Ignacio Alorre Ignacio Alorre - 28 days ago 10
Scala Question

Scala - How to avoid java.lang.IllegalArgumentException when Row.get(i) would retrieve a null

I'm using Spark and Scala to read some parquet files. The problem I am facing is the content of this parquet files may vary, that is some fields sometimes are not present. So when I try to access a fields which doesn't exist in a file, I get the following exception:


java.lang.IllegalArgumentException: Field "wrongHeaderIndicator" does
not exist.


I did something similar in Java once, and it was possible to use
contains()
or
get(index)!= null
to check if the field we are trying to access exists or not. But I am not able to do the same in Scala.

Below you can see what I have written so far and the four things I tried, without success.

//The part of reading the parquet file and accessing the rows works fine
val sqlContext = new org.apache.spark.sql.SQLContext(sc)
import sqlContext.implicits._

val parquetFileDF = sqlContext.read.parquet("myParquet.parquet')

//I get one of the six blocks in the parquet file
val myHeaderData = parquetFileDF.select("HeaderData").collectAsList()

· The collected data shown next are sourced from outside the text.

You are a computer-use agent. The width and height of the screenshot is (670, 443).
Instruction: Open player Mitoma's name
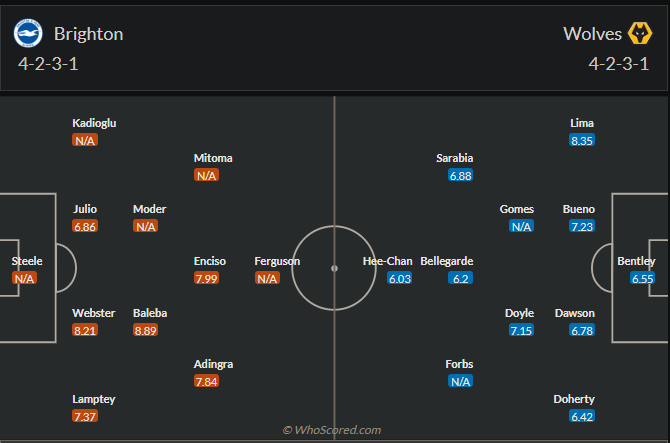pyautogui.click(x=213, y=158)
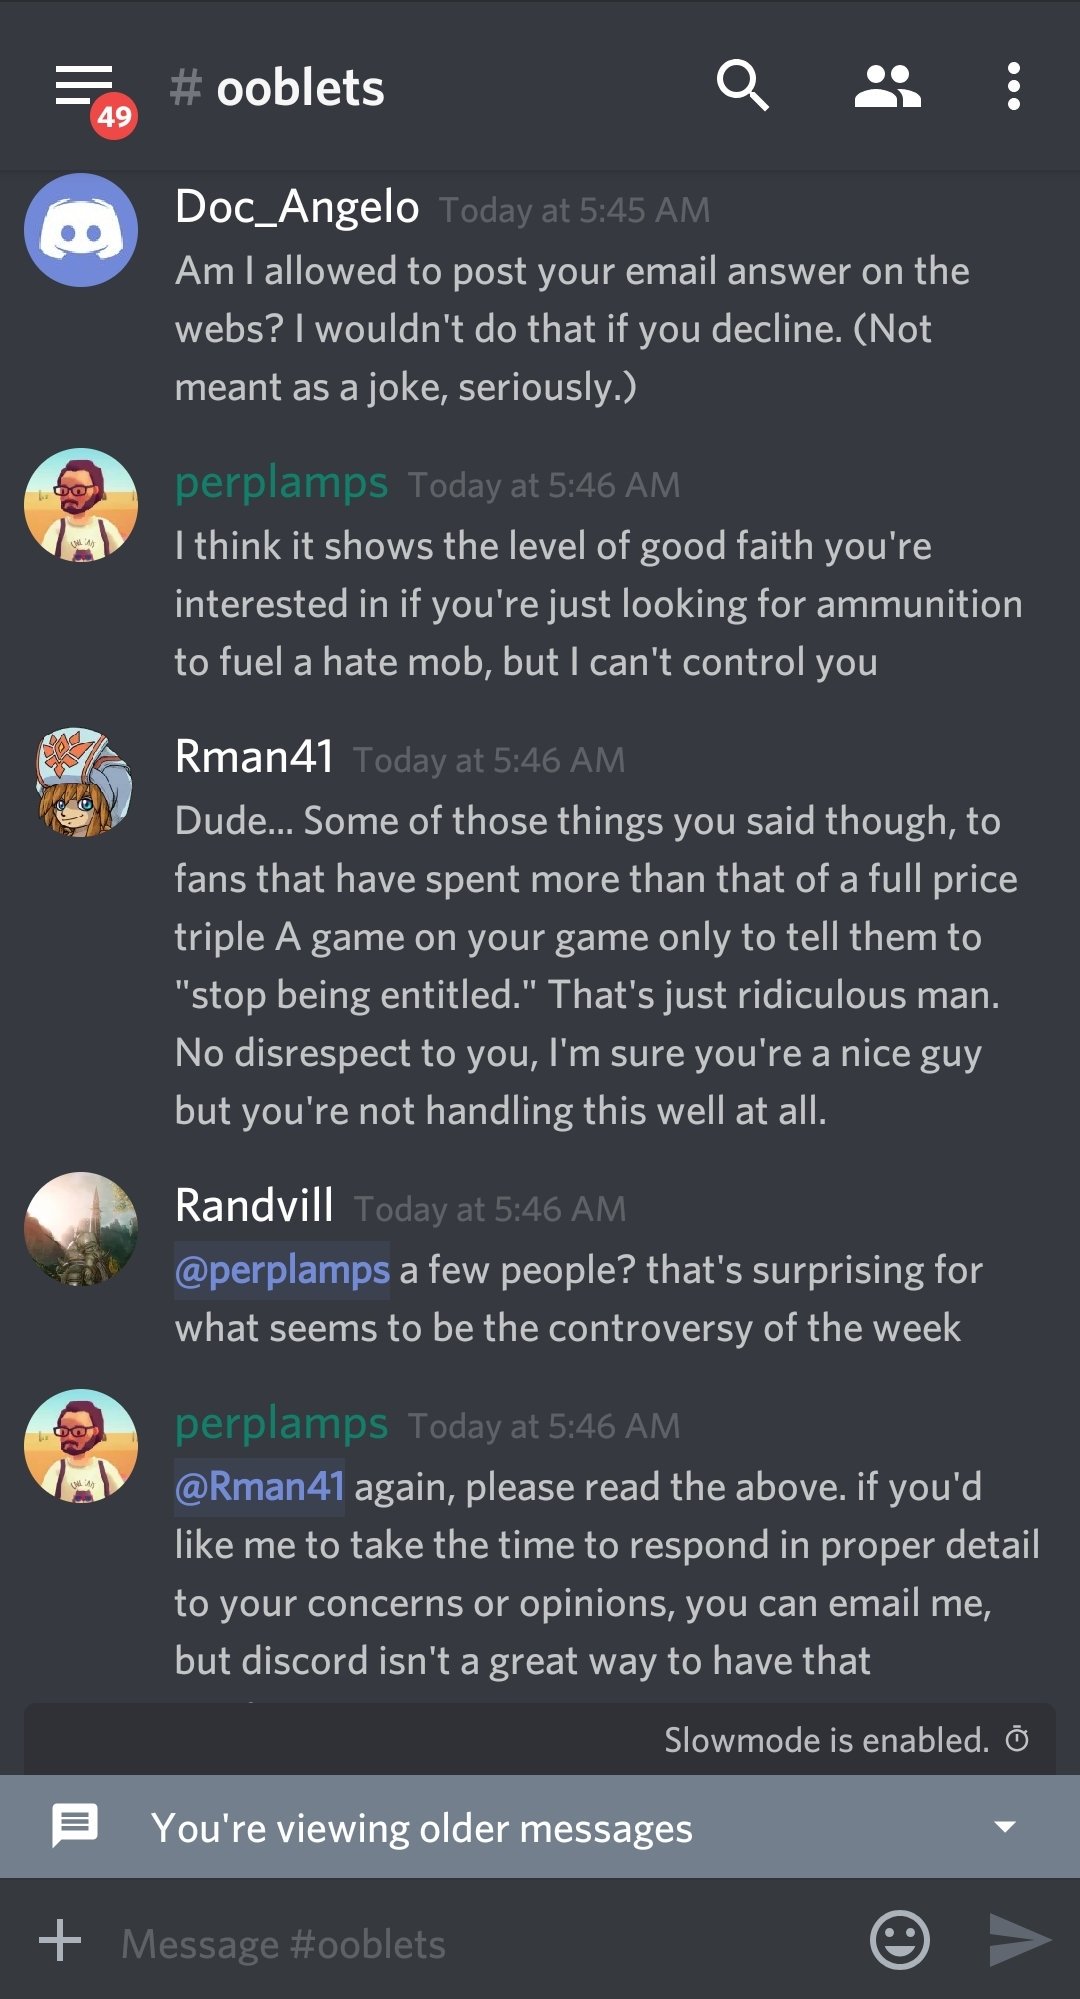The width and height of the screenshot is (1080, 1999).
Task: Tap the plus attachment icon
Action: tap(60, 1941)
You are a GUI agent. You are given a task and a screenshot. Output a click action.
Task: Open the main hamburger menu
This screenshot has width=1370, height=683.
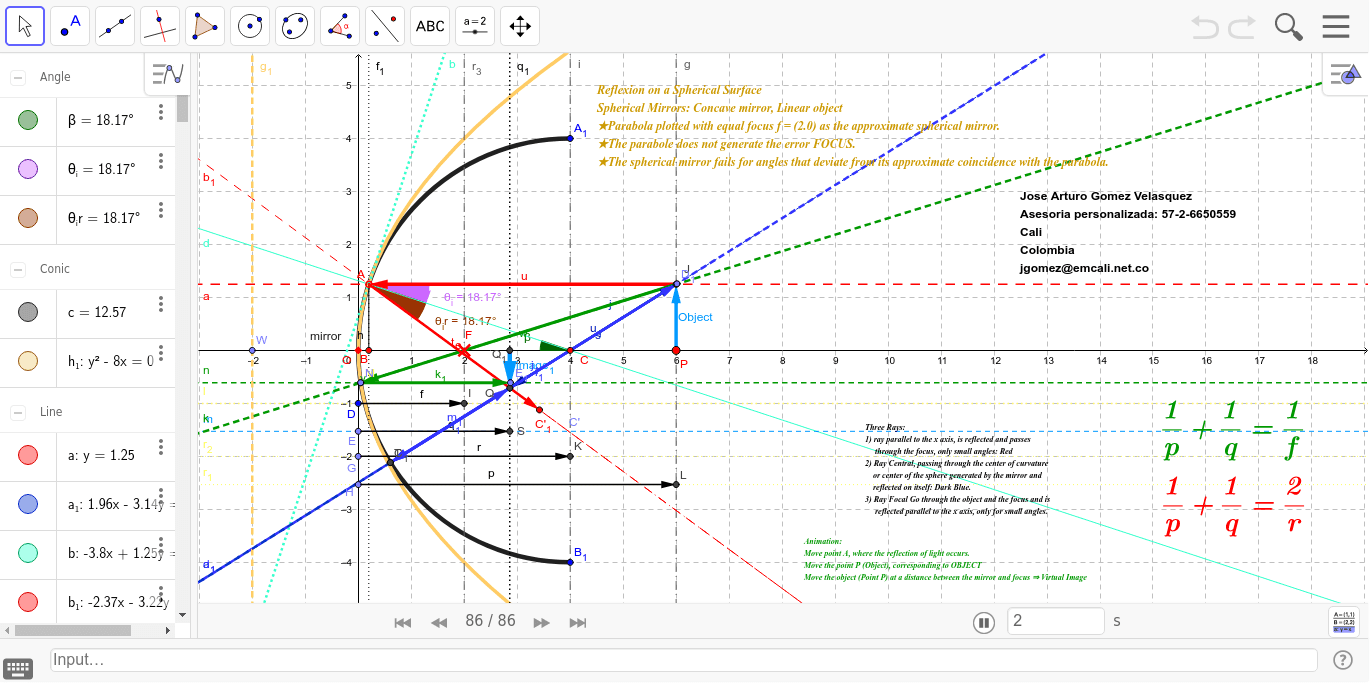[x=1336, y=26]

//When I try to access a particular field which is not in the "HeaderData"
//I get the exception

//1st Try
Option(myHeaderData.get(0).getStruct(0).getAs[String]("wrongHeaderIndicator")) match {
case Some(i) => println("This data exist")
case None => println("This would be a null")
}

//2nd Try
if(myHeaderData.get(0).getStruct(0).getAs[String]("wrongHeaderIndicator")!= null)
println("This data exist")
else
println("This is null")

//3rd Try
println(myHeaderData.get(0).getStruct(0).fieldIndex("wrongHeaderIndicator"))

//4th Try
println(Some(myHeaderData.get(0).getStruct(0).getAs[String]("wrongHeaderIndicator")))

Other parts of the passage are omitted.